Alternative medical systems incorporate many of the different practices listed above into their treatments. For example, the Traditional Chinese Medicine practice of acupuncture may be combined with herbal medicine (a biologically based practice), and Qi gong (an energy therapy). And Ayurveda includes the mind-body therapies of meditation and yoga, along with the biologically based practice of taking specific herbs for health reasons.
Some CAM practices are supported by scientific research, while others have not yet been studied. Sometimes experts have scientific evidence that a CAM practice (like acupuncture) works, but they don't have a clear understanding of why.
Although CAM does have some proven benefits, like anything, it has its limitations.
Experts haven't researched many CAM techniques enough to tell how effective they are as treatments. Some people may not feel it's worth investing a lot of time or money in treatments that haven't been proven effective. Insurance policies rarely cover CAM treatments, so people have to pay for them out of their own pockets with no reimbursement.
For some health problems, alternative healing approaches on their own may not be enough to help a person get well. Even something as seemingly minor as an infection may need treatment with traditional medications, like antibiotics. That's why it's always best to see your doctor if you have a health problem and talk openly about any CAM techniques you might want to try.
Another reason you should be up-front with your doctor about CAM techniques is because, in some cases, CAM practices can actually interfere with traditional medical treatments. For example, certain herbal supplements can interfere with some prescription drugs, such as diabetes treatments or birth-control pills.
As with modern medicine, CAM treatments that are effective for one problem will not help with all problems. Certain treatments are only used for certain problems, so if you want to try an alternative practice for a health reason, make sure it will help the specific problem you're looking to correct.
Before You Try It
Traditional medical doctors are not only trained, they're licensed. But that's not always the case with CAM practitioners. Some states have licensing requirements for certain specialists, like acupuncturists and massage therapists, and many are expanding their requirements for licensing as CAM practices grow in popularity.

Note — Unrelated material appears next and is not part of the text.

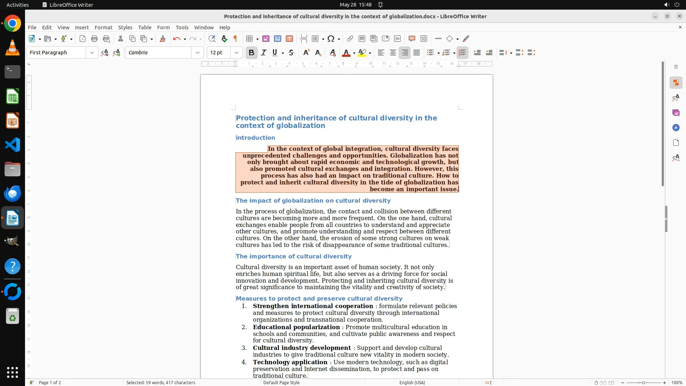Open font name dropdown list

pyautogui.click(x=198, y=53)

Finding a good CAM practitioner is still not as easy as looking someone up in a phone book. NCCAM recommends asking another health care provider for a referral, gathering information about the practitioner you are considering (such as training and licensing), and meeting with the practitioner to ask about risks and benefits of treatment — the same kinds of things you'd do if you were interviewing a new doctor.
You may have already used a complementary or alternative practice, like yoga or massage, and not even thought about it! Trying practices like meditation and breathing can't do any harm, but other CAM techniques may have consequences for people with certain health conditions. Even the more mainstream practices like yoga can hurt someone with a health condition — like a back problem — if they are not done properly. So check with your doctor before trying any CAM techniques. Your doctor will try to guide you on which practices you can safely try while continuing with your current method of treatment.